**TASK DATA:**
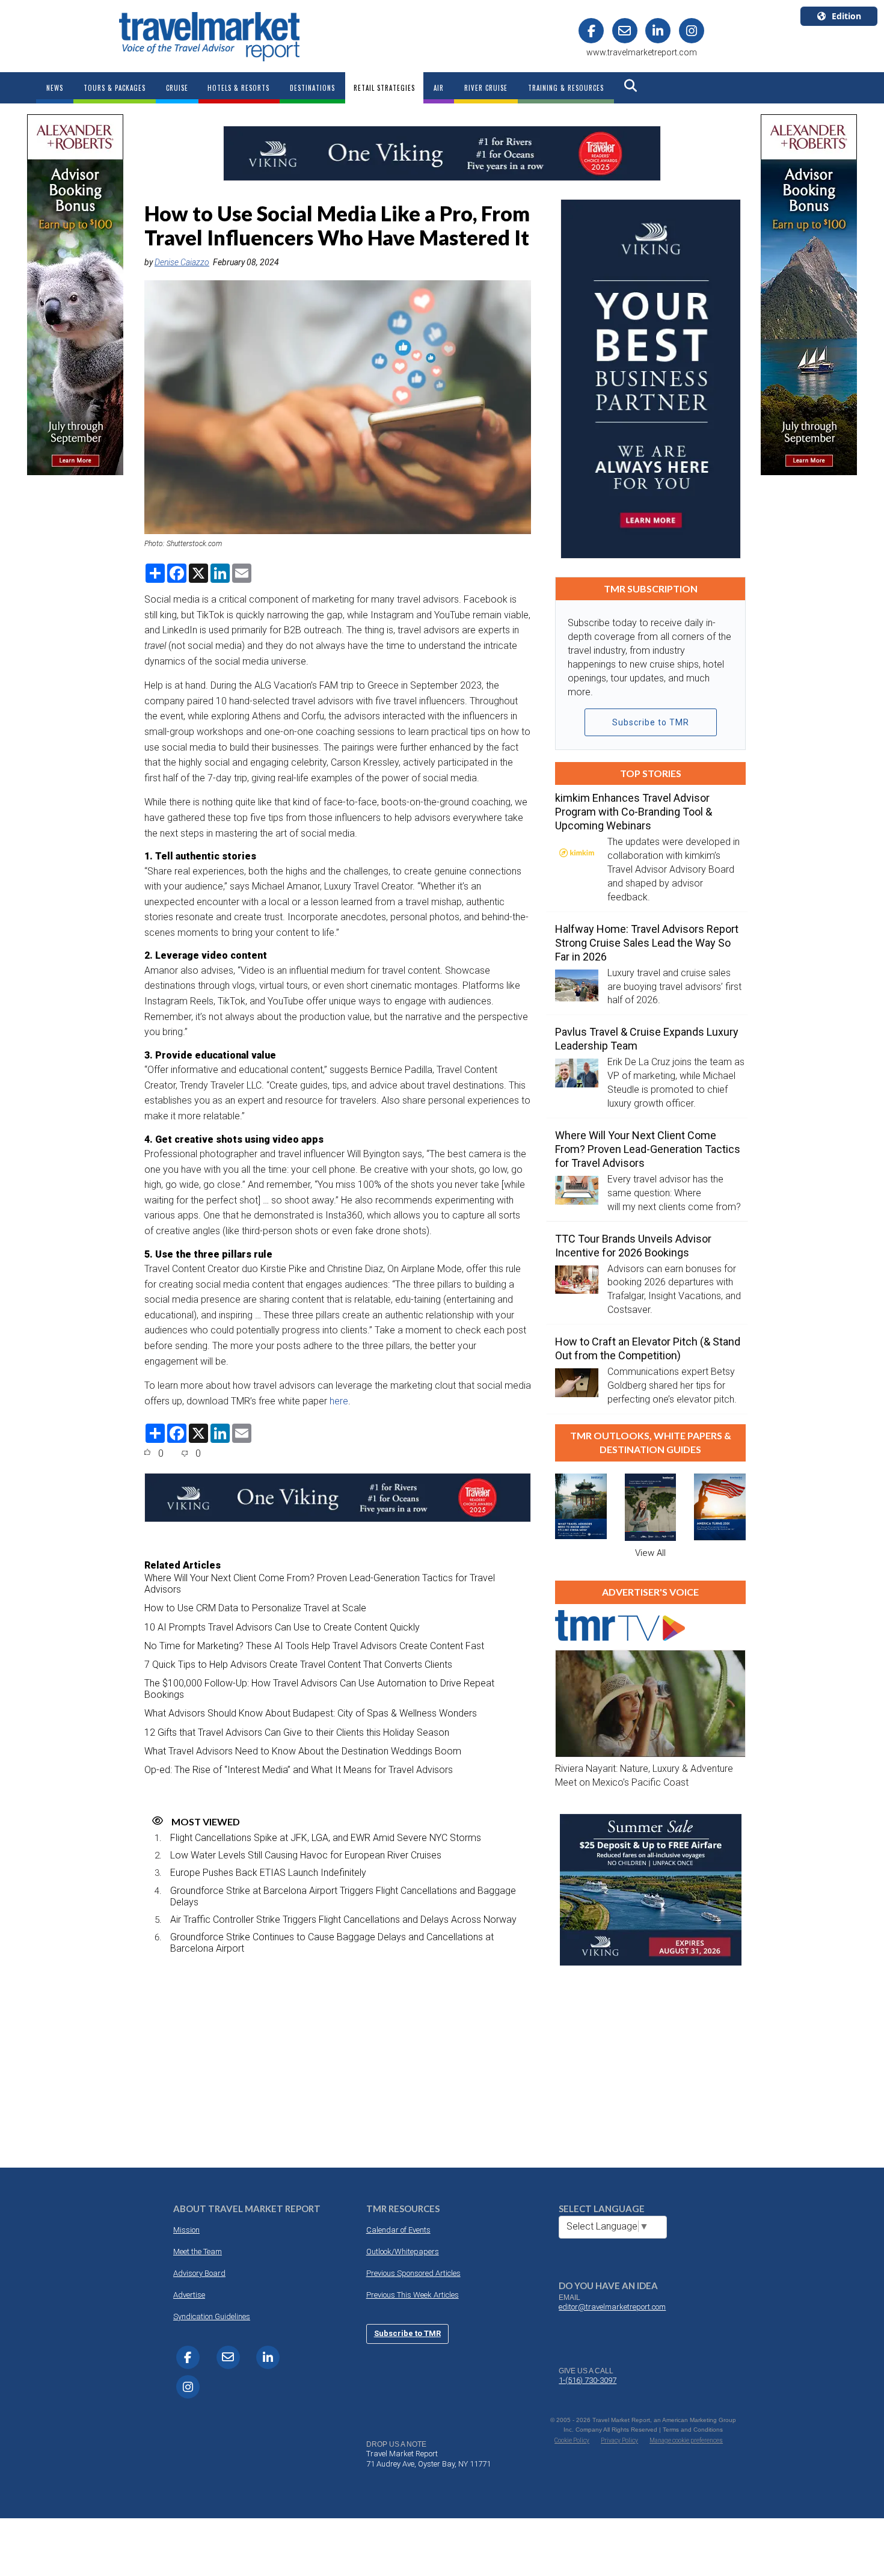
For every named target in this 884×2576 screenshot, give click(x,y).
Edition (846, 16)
* * *
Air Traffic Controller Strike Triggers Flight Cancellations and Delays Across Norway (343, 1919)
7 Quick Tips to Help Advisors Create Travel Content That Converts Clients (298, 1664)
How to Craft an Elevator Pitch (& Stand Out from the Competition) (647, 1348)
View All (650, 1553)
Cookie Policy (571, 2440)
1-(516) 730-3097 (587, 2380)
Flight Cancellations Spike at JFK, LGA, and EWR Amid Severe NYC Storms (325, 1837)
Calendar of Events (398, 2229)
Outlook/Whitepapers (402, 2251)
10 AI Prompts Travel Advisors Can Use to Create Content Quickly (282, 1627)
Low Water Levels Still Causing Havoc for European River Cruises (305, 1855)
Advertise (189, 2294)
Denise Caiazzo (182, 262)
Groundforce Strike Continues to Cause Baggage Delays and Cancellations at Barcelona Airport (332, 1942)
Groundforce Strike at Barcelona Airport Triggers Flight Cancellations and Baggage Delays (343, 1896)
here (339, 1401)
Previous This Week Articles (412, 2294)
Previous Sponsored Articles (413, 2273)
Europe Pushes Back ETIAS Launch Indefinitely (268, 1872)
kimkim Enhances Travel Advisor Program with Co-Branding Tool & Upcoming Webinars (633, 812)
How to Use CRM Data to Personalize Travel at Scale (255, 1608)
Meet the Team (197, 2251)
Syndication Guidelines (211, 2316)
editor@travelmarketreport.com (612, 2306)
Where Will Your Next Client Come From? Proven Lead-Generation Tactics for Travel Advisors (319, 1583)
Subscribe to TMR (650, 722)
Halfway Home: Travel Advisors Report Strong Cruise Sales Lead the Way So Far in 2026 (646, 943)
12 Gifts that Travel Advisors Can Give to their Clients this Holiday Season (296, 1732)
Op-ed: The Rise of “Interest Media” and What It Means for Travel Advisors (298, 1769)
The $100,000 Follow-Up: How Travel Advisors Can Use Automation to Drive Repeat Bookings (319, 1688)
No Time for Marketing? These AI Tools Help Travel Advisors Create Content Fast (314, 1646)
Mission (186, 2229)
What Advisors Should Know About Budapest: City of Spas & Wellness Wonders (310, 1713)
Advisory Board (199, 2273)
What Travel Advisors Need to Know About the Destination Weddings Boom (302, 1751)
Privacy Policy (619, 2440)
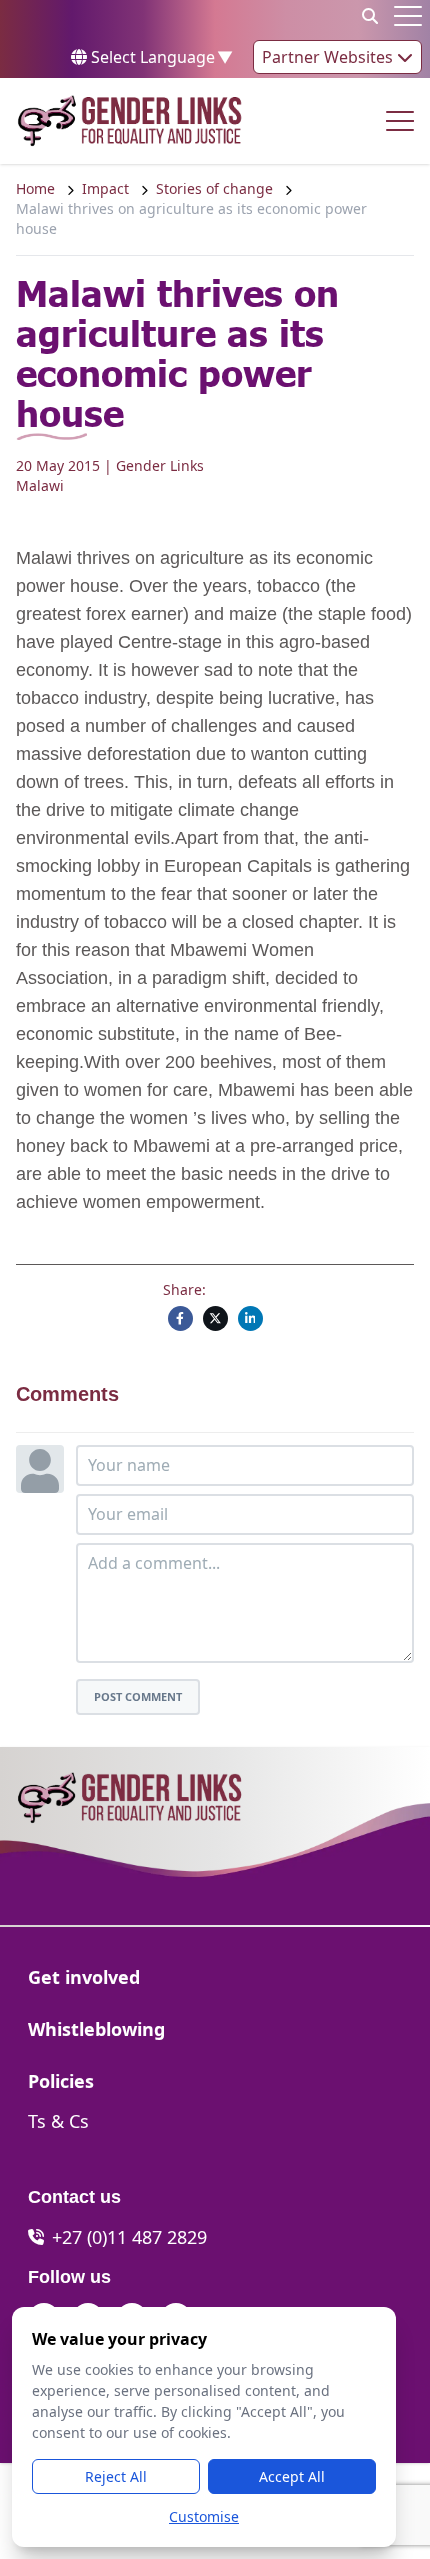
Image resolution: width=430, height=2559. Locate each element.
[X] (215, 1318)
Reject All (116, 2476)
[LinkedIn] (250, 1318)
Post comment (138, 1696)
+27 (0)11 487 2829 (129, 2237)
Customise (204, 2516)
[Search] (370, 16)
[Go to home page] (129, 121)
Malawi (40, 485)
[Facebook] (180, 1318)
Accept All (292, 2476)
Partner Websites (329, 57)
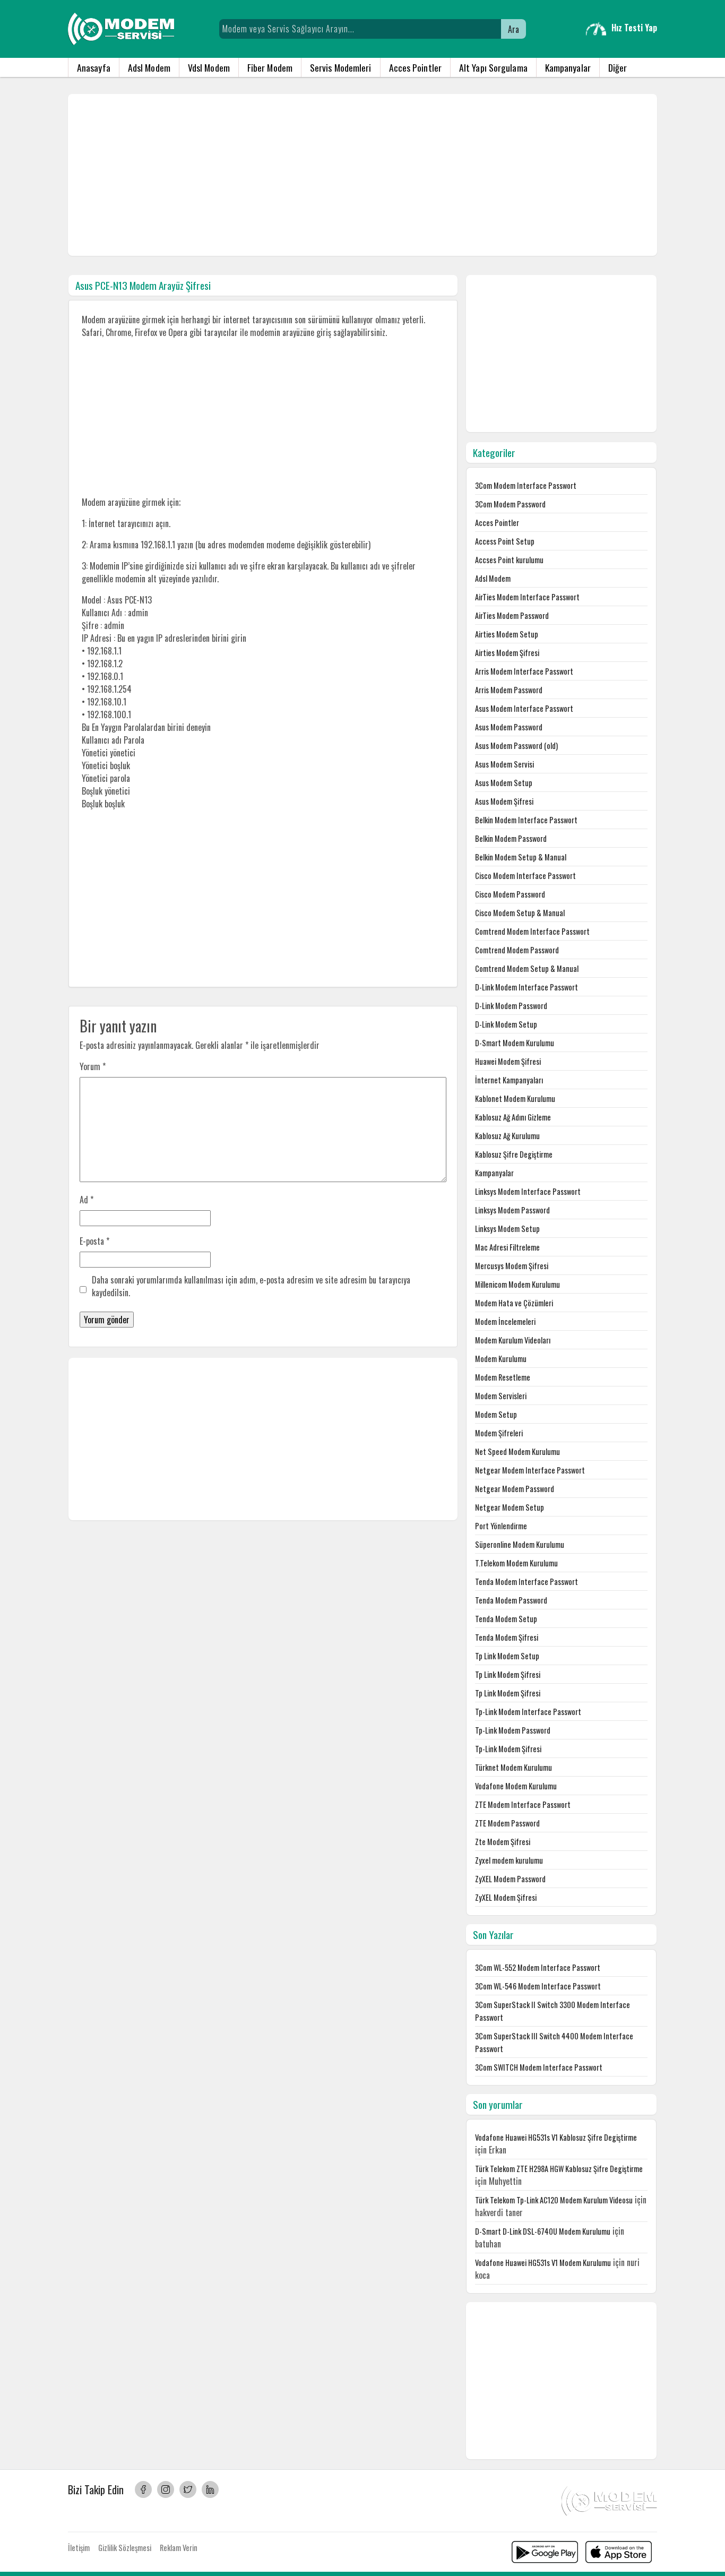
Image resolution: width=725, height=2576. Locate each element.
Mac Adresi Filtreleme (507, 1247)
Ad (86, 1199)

**ACTIVITY:** Copy out, exactly and alone, the lines of the entries above between the ones holding "Cookie Policy (571, 2440)" and "10 AI Prompts", inclusive.

**SOLUTION TO THIS TASK:**
Cookie Policy (571, 2440)
1-(516) 730-3097 (587, 2380)
Flight Cancellations Spike at JFK, LGA, and EWR Amid Severe NYC Storms (325, 1837)
Calendar of Events (398, 2229)
Outlook/Whitepapers (402, 2251)
10 AI Prompts Travel Advisors Can Use to Create Content Quickly (282, 1627)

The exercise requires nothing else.